The judges have a private dining room on the rotunda's second floor, furnished with a $15,000 table that had to be cut in half just to get it in the building. They have their own private entrance, which might give them security but also isolates them from the public they are supposed to serve. They even have a floor to themselves, equipped with a private potty for seven of eight judges, and a private guard who decides who is allowed on the floor.

Before this expansion, the courthouse was surrounded by slate, a local material from our very own slate belt. It was both functional and a symbol of pride in our community. But that wasn't fancy enough for the judges, so jack hammers ruined it all, and the slate was replaced by ornate marble from God knows where. The county has been forced to hire a maintenance worker whose sole job is to maintain the marble floors because the judges don't like to see scuff marks.

And as I write this piece, contractors are hard at work installing wind sensitive fountains, although a few eye wash stations would probably be a little more appropriate.

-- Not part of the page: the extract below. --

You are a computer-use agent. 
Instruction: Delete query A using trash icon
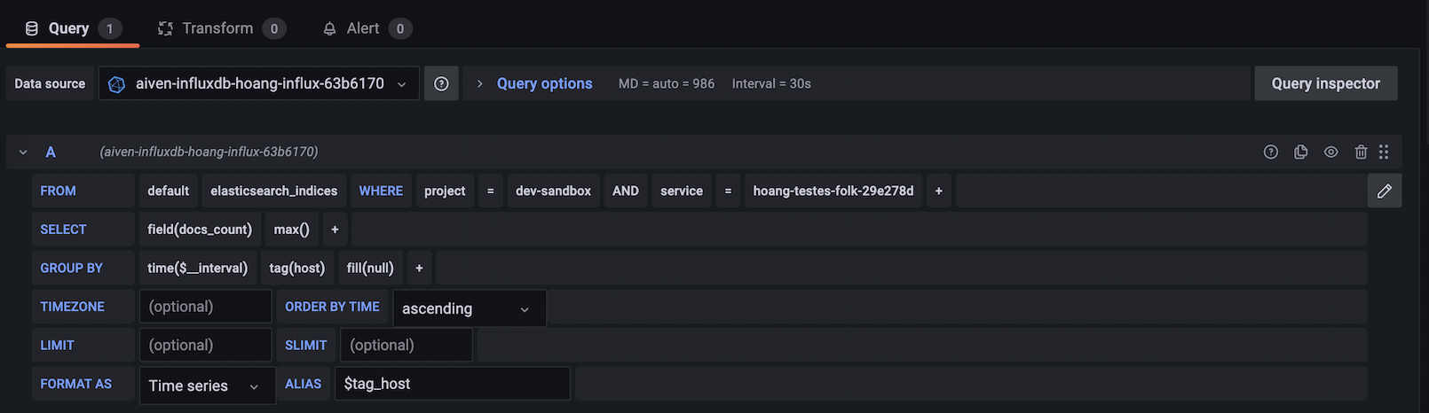1361,152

Years ago, I read a biography about John Marshall, the U.S. Supreme Court Chief Justice who established the principle of judicial review. In addition to his brilliant legal mind, Marshall was a rather easy going fellow who was often mistaken for a servant or errand boy. There was never any danger that this fellow would be isolated from the public he served. The person who lent me this book? President Judge Freedberg. He needs to read it again.


Anonymous said...

Did anything ever happen with that Liberty Bell Preservation Committee, or whatever they called it, that you mentioned on here once?

Anonymous said...

Did anything ever happen with that Liberty Bell Preservation Committee, or whatever they called it, that you mentioned on here once?

Bernie O'Hare said...

Thanks for the question. That "task force" was just for show. I know that Stoffa, if he can, intends to move the Liberty Bell right into the rotunda once he can get it to stop leaking when it rains.That is what he told Council at their last meeting.

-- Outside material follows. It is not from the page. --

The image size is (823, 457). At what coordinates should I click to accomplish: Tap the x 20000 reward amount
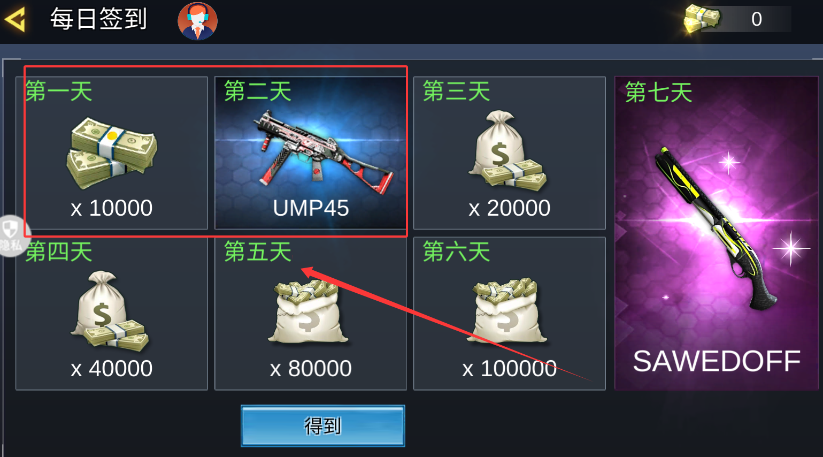510,208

I also know this did not go over well with some judges, who actually want to get rid of the Bell.

Liberty Bell? We don't need no stinkin' Liberty Bell!

Chris Casey said...

I think you missed your calling in life. You are one hell of a investigative reporter

Bernie O'Hare said...

Chris, Thanks for the kind words, but all of my facts are false.

Bernie O'Hare said...

Spike, Unfortunatelt, truth is stranger than fiction.

Bernie O'Hare said...

DEmFly, Until I can start riding my bike w/ more frequency and get into running again, I have more guts than most people.